After repayment of their loan, lenders can choose to reinvest their money into other worthy businesses — ensuring that their initial loan has ripple effects indefinitely — or to withdraw their funds from the platform. When the borrower’s goal is met, the full loan is released.

“SparkIL presents a unique opportunity to engage world Jewry with the ability to make a direct impact on Israeli society at the ground level,” said Na’ama Ore, CEO of SparkIL. “At a time when we are seeing increased disengagement with Israel, this digital platform could serve as a much-needed bridge connecting lenders with the entrepreneurs and businesses who need their help the most.”

As a digital platform, SparkIL eliminates the barrier of distance in helping lenders make a direct impact on Israel and its people, while fortifying a sense of peoplehood by providing a level of interconnectedness that would not have otherwise been possible.

The Jewish Agency’s unique role as a global platform working in and connecting Jewish communities around the world with Israel, enabled by the direct support of The Jewish Federations of North America (JFNA) and Keren Hayesod, will contribute directly to SparkIL’s unique strategy and capabilities. Ogen brings to the table its knowledge and experience as a critical player in the social finance arena within Israeli society. SparkIL is also made possible by founding partners including the Max M. & Marjorie S. Fisher Foundation, and UJA-Federation of New York, along with a private foundation.

JFNA and the Jewish Federation of Greater Pittsburgh are providing essential support to SparkIL through risk cushions. These funds will allow SparkIL to offer more borrowers opportunities to raise much-needed capital on the platform.

“Rooted in a sense of mutual responsibility, this is a win-win proposition — for lenders who are looking to put their values into action and for businesses with pressing capital needs. SparkIL is poised to contribute toward the goal of securing a vibrant Jewish future for generations to come,” said Amira Ahronoviz, CEO and Director General at The Jewish Agency, and the Chair of the Board of SparkIL.

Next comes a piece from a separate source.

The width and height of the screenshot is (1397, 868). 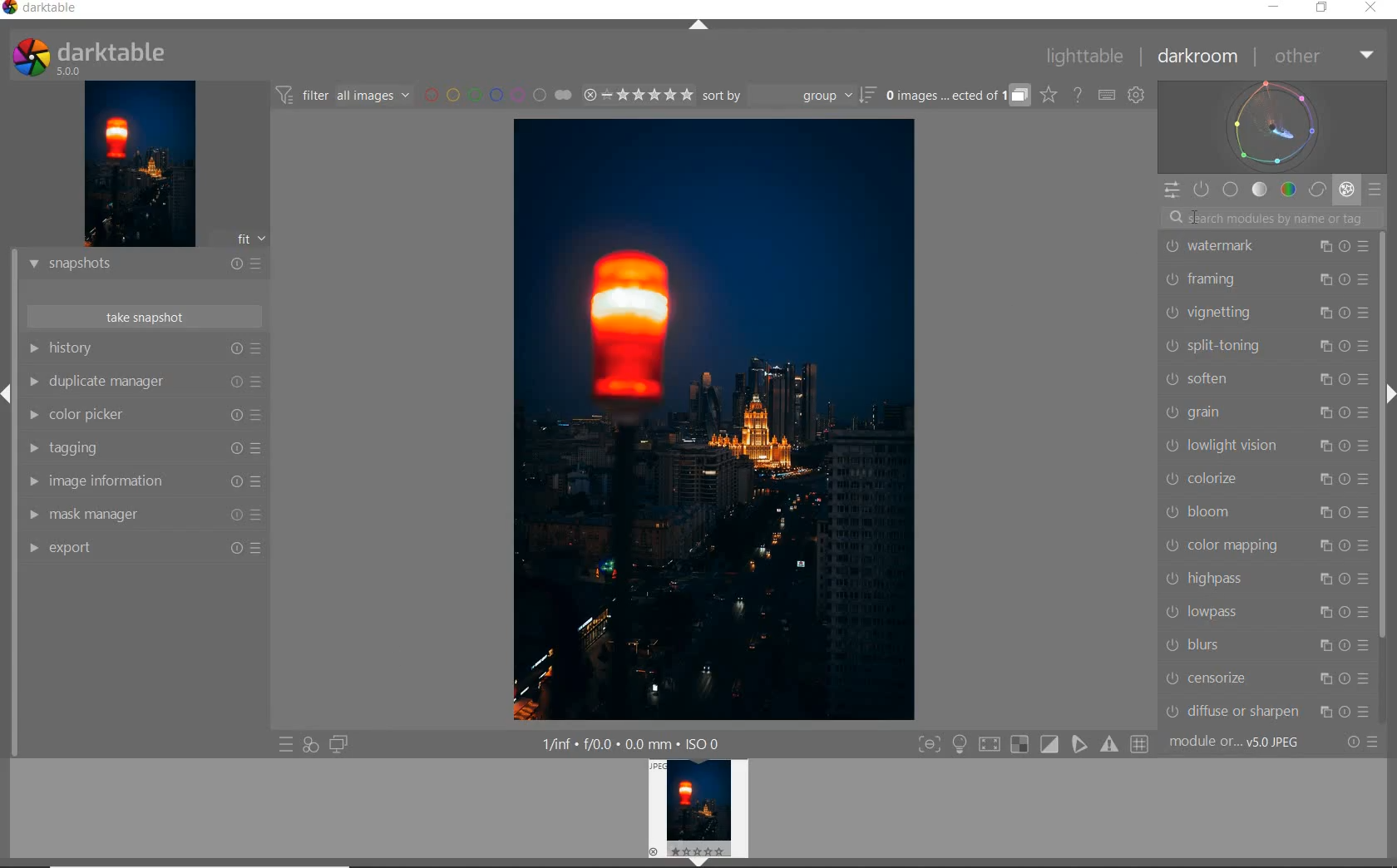 I want to click on RANGE RATING OF SELECTED IMAGES, so click(x=635, y=96).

Further, SparkIL’s interest-free loans represent an important actualization of Jewish tradition and values. In outlining eight levels of charitable giving, the medieval philosopher and Torah scholar Maimonides articulated that the highest form of giving is when a donor or lender empowers the recipient to become self-supporting — a directive generally defined as granting a business loan or helping someone find a job. Guided by this principle, SparkIL allows lenders to help Israel’s social entrepreneurs become self-sustaining.

“SparkIL’s launch is a turning point for the thousands of small businesses from Israel’s socioeconomic periphery who are underserved by the banks,” said Sagi Balasha, CEO of The Ogen Group. “For 30 years, Ogen has seen how loans and access to credit can do so much to strengthen the poorer parts of Israel’s society and economy. It’s exciting that now, lenders across the U.S. can be active daily partners in this new initiative, picking and choosing the loans they want to make through SparkIL’s platform.”